Everything in the listing below except the pictures should be reproduced exactly.

SUPPLIED RECORDS
* * *

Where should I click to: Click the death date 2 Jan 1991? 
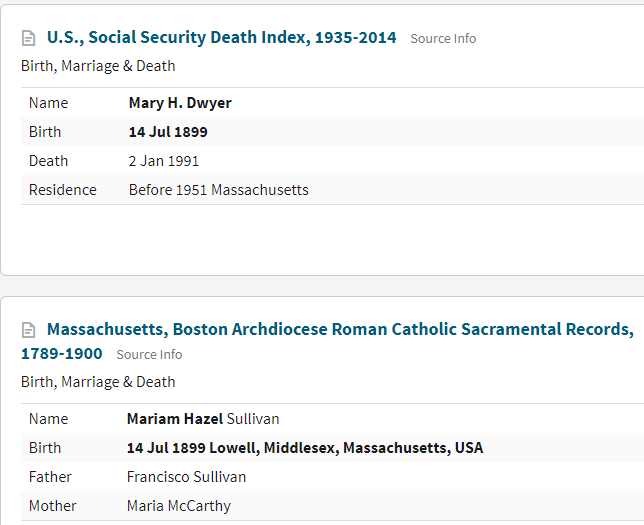tap(164, 161)
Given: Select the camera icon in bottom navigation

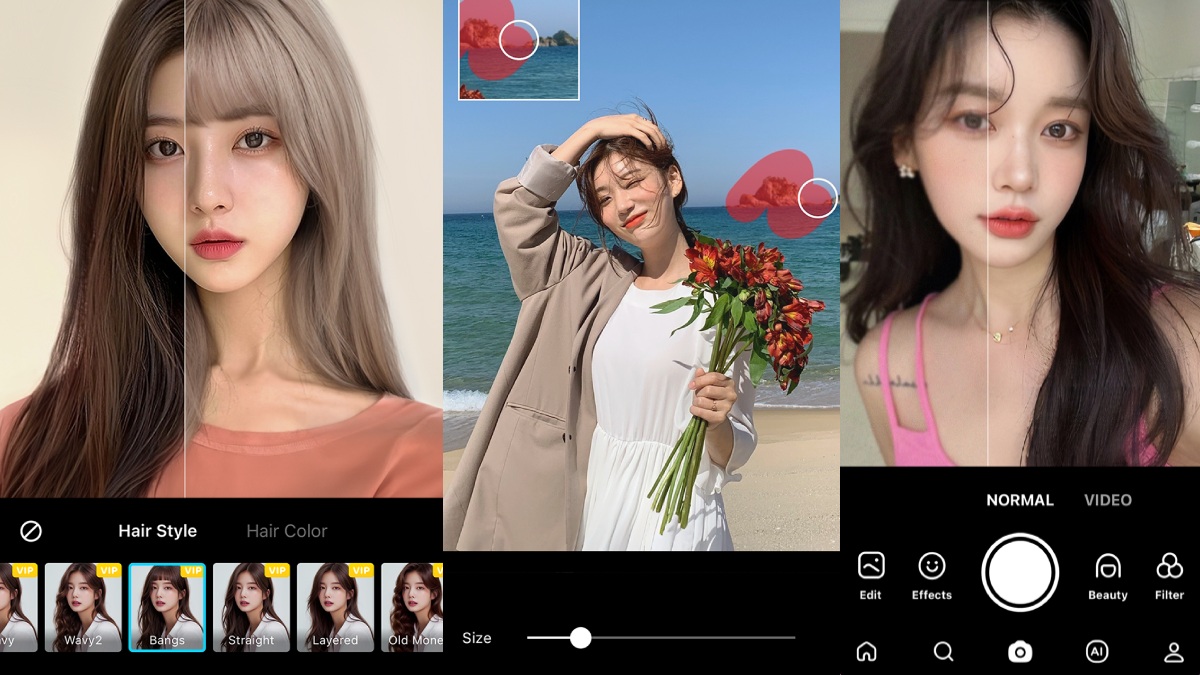Looking at the screenshot, I should pos(1019,652).
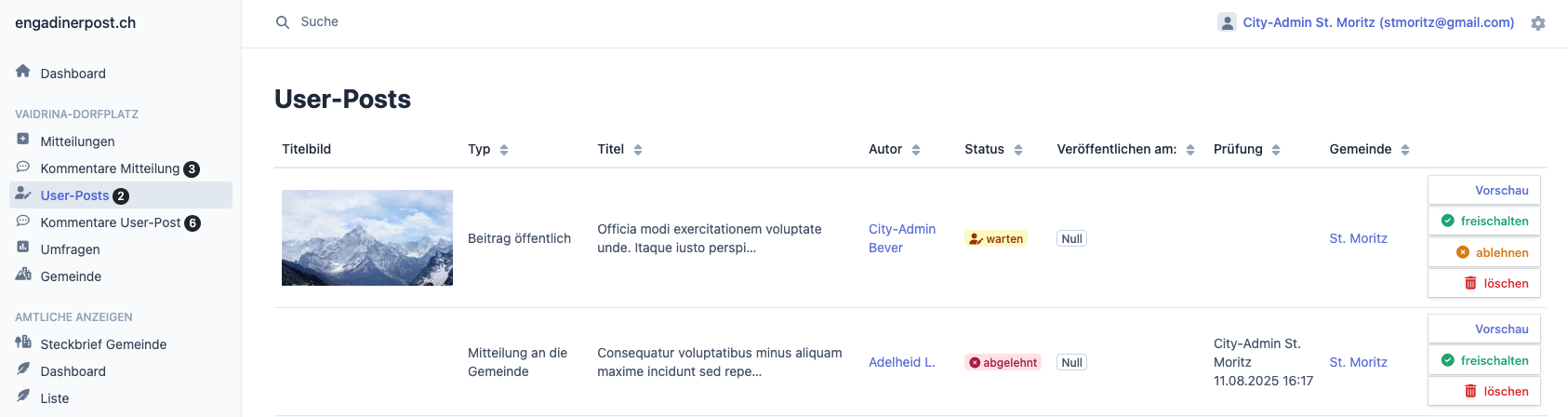
Task: Open author link Adelheid L.
Action: [901, 362]
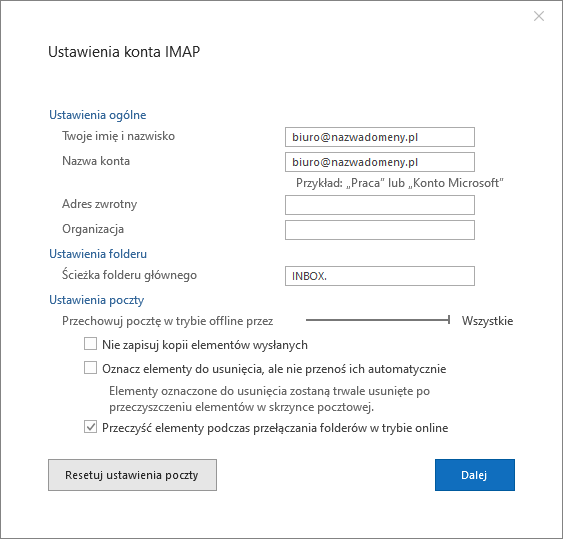Uncheck Przeczyść elementy podczas przełączania folderów

[90, 427]
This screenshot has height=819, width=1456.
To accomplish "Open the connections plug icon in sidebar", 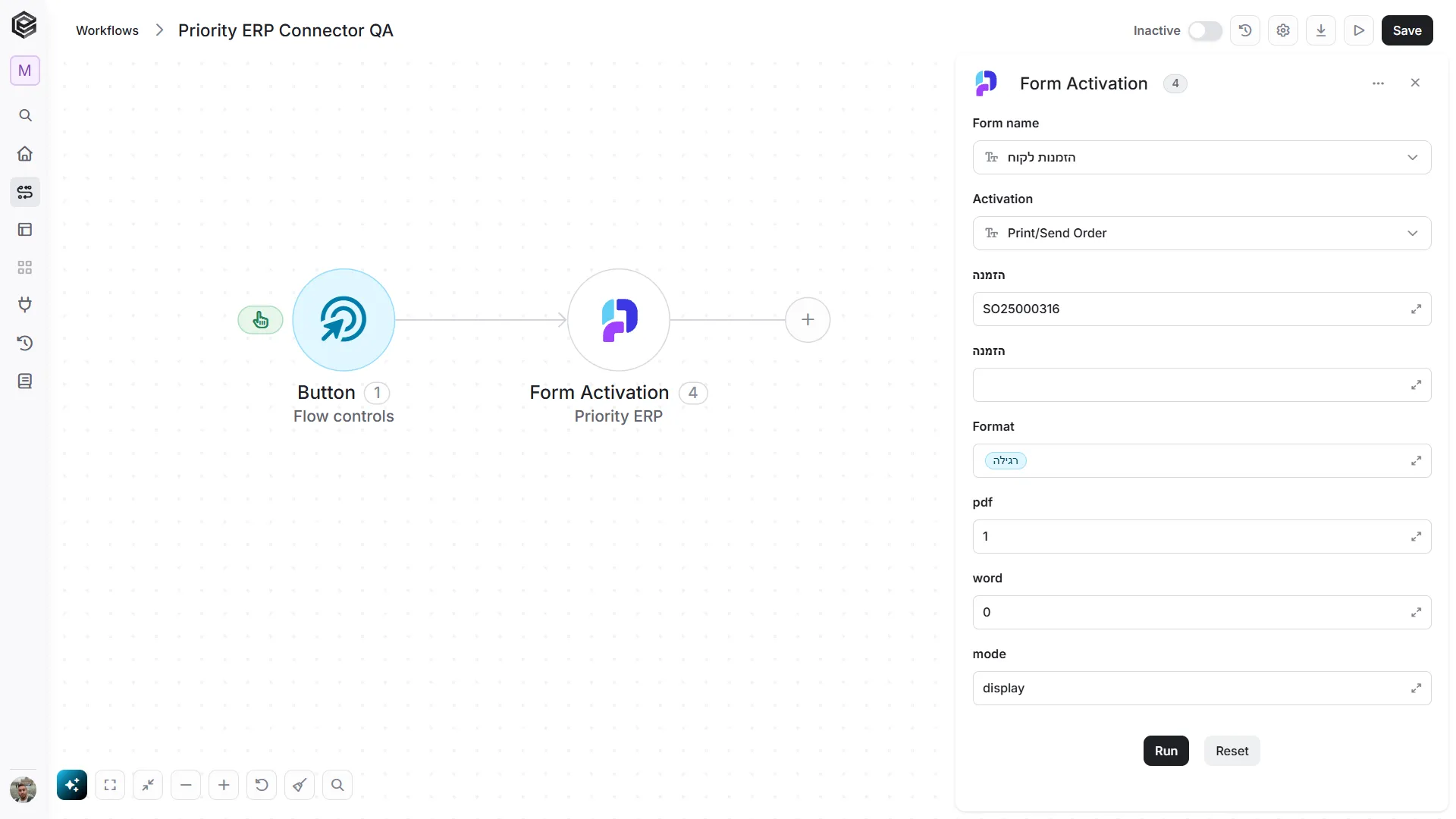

* * *

ANSWER TO THIS EXERCISE
Where should I click to: Click the death date 2 Jan 1991? 
tap(164, 161)
Given: Select the camera icon in bottom navigation

Looking at the screenshot, I should pos(1019,652).
Task: Open author link Adelheid L.
Action: [901, 362]
Uncheck Przeczyść elementy podczas przełączania folderów

[90, 427]
This screenshot has height=819, width=1456.
To accomplish "Open the connections plug icon in sidebar", 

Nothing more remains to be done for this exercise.